§ **Exercise requirements**:
Return every one of the following items word for word, with no changes.

§ **Rows**:
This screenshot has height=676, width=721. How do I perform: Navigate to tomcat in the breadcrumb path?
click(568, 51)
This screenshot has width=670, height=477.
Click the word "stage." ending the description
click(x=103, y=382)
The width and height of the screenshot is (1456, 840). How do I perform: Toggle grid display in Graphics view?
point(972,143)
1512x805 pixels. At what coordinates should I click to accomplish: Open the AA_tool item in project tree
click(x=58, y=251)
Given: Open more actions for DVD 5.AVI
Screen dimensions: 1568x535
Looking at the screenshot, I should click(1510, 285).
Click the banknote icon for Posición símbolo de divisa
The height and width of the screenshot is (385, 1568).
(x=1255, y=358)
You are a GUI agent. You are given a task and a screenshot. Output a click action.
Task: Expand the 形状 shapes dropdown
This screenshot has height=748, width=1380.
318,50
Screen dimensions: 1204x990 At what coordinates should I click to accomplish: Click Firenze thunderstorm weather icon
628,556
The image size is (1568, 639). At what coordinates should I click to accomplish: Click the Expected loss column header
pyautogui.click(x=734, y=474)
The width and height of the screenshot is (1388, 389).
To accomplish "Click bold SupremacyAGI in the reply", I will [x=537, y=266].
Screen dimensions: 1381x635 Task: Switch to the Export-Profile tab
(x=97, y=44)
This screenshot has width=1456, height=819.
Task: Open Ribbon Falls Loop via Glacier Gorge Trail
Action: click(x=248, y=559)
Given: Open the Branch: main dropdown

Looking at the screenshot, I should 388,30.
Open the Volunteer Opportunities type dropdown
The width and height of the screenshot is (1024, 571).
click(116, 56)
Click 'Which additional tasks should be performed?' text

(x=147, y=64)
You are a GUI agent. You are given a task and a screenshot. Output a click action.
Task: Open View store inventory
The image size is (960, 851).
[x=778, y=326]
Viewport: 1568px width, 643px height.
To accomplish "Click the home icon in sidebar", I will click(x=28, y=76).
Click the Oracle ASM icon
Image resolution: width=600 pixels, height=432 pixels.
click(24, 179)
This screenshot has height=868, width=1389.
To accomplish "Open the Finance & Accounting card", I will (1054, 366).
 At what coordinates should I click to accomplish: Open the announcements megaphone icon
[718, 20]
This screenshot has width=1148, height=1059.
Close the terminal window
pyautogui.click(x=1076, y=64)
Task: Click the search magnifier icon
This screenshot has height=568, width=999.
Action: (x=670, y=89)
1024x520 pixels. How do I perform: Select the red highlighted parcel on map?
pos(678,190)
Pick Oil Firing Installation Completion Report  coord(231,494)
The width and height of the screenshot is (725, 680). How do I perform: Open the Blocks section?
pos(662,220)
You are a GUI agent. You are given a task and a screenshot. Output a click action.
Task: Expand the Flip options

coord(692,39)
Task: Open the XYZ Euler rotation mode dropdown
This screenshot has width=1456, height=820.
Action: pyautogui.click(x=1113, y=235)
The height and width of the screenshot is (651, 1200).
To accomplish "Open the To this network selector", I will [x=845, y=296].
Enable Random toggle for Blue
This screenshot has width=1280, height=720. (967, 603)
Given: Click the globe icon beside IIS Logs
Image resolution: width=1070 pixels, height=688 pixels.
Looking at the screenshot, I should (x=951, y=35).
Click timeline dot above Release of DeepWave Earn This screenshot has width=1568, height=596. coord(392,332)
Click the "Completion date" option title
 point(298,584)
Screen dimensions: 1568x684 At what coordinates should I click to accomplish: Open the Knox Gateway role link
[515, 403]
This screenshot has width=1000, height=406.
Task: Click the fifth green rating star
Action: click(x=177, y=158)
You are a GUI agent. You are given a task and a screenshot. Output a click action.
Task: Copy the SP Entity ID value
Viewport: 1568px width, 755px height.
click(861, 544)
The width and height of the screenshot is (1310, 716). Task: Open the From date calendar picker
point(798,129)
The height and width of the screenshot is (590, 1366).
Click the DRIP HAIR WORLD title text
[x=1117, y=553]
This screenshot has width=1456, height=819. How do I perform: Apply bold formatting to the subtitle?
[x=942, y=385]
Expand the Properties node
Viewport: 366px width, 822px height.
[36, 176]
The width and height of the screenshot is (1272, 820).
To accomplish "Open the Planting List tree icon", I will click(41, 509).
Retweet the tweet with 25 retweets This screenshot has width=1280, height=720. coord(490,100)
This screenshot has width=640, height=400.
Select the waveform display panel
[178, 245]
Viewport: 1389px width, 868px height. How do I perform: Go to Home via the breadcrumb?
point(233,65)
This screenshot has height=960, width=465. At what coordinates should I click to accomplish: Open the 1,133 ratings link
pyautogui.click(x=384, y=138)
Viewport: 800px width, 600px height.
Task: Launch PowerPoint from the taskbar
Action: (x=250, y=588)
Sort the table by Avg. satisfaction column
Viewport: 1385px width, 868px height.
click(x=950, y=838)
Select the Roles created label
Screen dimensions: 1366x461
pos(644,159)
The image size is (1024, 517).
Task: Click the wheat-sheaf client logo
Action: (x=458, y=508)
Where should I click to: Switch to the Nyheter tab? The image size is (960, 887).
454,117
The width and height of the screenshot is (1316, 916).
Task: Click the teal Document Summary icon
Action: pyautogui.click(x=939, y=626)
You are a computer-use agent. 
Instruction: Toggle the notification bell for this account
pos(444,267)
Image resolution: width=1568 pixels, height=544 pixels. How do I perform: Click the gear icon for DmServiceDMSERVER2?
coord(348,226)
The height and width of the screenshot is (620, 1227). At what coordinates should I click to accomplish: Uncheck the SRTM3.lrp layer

§ **Response to the task**:
This screenshot has height=676, width=721. How do I perform: Navigate to tomcat in the breadcrumb path?
click(568, 51)
This screenshot has width=670, height=477.
Click the word "stage." ending the description
click(x=103, y=382)
The width and height of the screenshot is (1456, 840). How do I perform: Toggle grid display in Graphics view?
point(972,143)
1512x805 pixels. At what coordinates should I click to accomplish: Open the AA_tool item in project tree
click(x=58, y=251)
Given: Open more actions for DVD 5.AVI
Screen dimensions: 1568x535
Looking at the screenshot, I should click(1510, 285).
Click the banknote icon for Posición símbolo de divisa
The height and width of the screenshot is (385, 1568).
(x=1255, y=358)
You are a GUI agent. You are given a task and a screenshot. Output a click action.
Task: Expand the 形状 shapes dropdown
This screenshot has height=748, width=1380.
318,50
Screen dimensions: 1204x990 At what coordinates should I click to accomplish: Click Firenze thunderstorm weather icon
628,556
The image size is (1568, 639). At what coordinates should I click to accomplish: Click the Expected loss column header
pyautogui.click(x=734, y=474)
The width and height of the screenshot is (1388, 389).
To accomplish "Click bold SupremacyAGI in the reply", I will [x=537, y=266].
Screen dimensions: 1381x635 Task: Switch to the Export-Profile tab
(x=97, y=44)
This screenshot has width=1456, height=819.
Task: Open Ribbon Falls Loop via Glacier Gorge Trail
Action: click(x=248, y=559)
Given: Open the Branch: main dropdown

Looking at the screenshot, I should 388,30.
Open the Volunteer Opportunities type dropdown
The width and height of the screenshot is (1024, 571).
click(116, 56)
Click 'Which additional tasks should be performed?' text

(x=147, y=64)
You are a GUI agent. You are given a task and a screenshot. Output a click action.
Task: Open View store inventory
The image size is (960, 851).
[x=778, y=326]
Viewport: 1568px width, 643px height.
To accomplish "Click the home icon in sidebar", I will click(x=28, y=76).
Click the Oracle ASM icon
Image resolution: width=600 pixels, height=432 pixels.
click(24, 179)
This screenshot has height=868, width=1389.
To accomplish "Open the Finance & Accounting card", I will (1054, 366).
 At what coordinates should I click to accomplish: Open the announcements megaphone icon
[718, 20]
This screenshot has width=1148, height=1059.
Close the terminal window
pyautogui.click(x=1076, y=64)
Task: Click the search magnifier icon
This screenshot has height=568, width=999.
Action: (x=670, y=89)
1024x520 pixels. How do I perform: Select the red highlighted parcel on map?
pos(678,190)
Pick Oil Firing Installation Completion Report  coord(231,494)
The width and height of the screenshot is (725, 680). How do I perform: Open the Blocks section?
pos(662,220)
You are a GUI agent. You are given a task and a screenshot. Output a click action.
Task: Expand the Flip options

coord(692,39)
Task: Open the XYZ Euler rotation mode dropdown
This screenshot has width=1456, height=820.
Action: pyautogui.click(x=1113, y=235)
The height and width of the screenshot is (651, 1200).
To accomplish "Open the To this network selector", I will [x=845, y=296].
Enable Random toggle for Blue
This screenshot has width=1280, height=720. (967, 603)
Given: Click the globe icon beside IIS Logs
Image resolution: width=1070 pixels, height=688 pixels.
Looking at the screenshot, I should (x=951, y=35).
Click timeline dot above Release of DeepWave Earn This screenshot has width=1568, height=596. coord(392,332)
Click the "Completion date" option title
 point(298,584)
Screen dimensions: 1568x684 At what coordinates should I click to accomplish: Open the Knox Gateway role link
[515, 403]
This screenshot has width=1000, height=406.
Task: Click the fifth green rating star
Action: click(x=177, y=158)
You are a GUI agent. You are given a task and a screenshot. Output a click action.
Task: Copy the SP Entity ID value
Viewport: 1568px width, 755px height.
click(861, 544)
The width and height of the screenshot is (1310, 716). Task: Open the From date calendar picker
point(798,129)
The height and width of the screenshot is (590, 1366).
Click the DRIP HAIR WORLD title text
[x=1117, y=553]
This screenshot has width=1456, height=819. How do I perform: Apply bold formatting to the subtitle?
[x=942, y=385]
Expand the Properties node
Viewport: 366px width, 822px height.
[36, 176]
The width and height of the screenshot is (1272, 820).
To accomplish "Open the Planting List tree icon", I will click(41, 509).
Retweet the tweet with 25 retweets This screenshot has width=1280, height=720. coord(490,100)
This screenshot has width=640, height=400.
Select the waveform display panel
[178, 245]
Viewport: 1389px width, 868px height. How do I perform: Go to Home via the breadcrumb?
point(233,65)
This screenshot has height=960, width=465. At what coordinates should I click to accomplish: Open the 1,133 ratings link
pyautogui.click(x=384, y=138)
Viewport: 800px width, 600px height.
Task: Launch PowerPoint from the taskbar
Action: (x=250, y=588)
Sort the table by Avg. satisfaction column
Viewport: 1385px width, 868px height.
click(x=950, y=838)
Select the Roles created label
Screen dimensions: 1366x461
pos(644,159)
The image size is (1024, 517).
Task: Click the wheat-sheaf client logo
Action: (x=458, y=508)
Where should I click to: Switch to the Nyheter tab? The image size is (960, 887).
454,117
The width and height of the screenshot is (1316, 916).
Task: Click the teal Document Summary icon
Action: pyautogui.click(x=939, y=626)
You are a computer-use agent. 
Instruction: Toggle the notification bell for this account
pos(444,267)
Image resolution: width=1568 pixels, height=544 pixels. How do I perform: Click the gear icon for DmServiceDMSERVER2?
coord(348,226)
The height and width of the screenshot is (620, 1227). At what coordinates should I click to accomplish: Uncheck the SRTM3.lrp layer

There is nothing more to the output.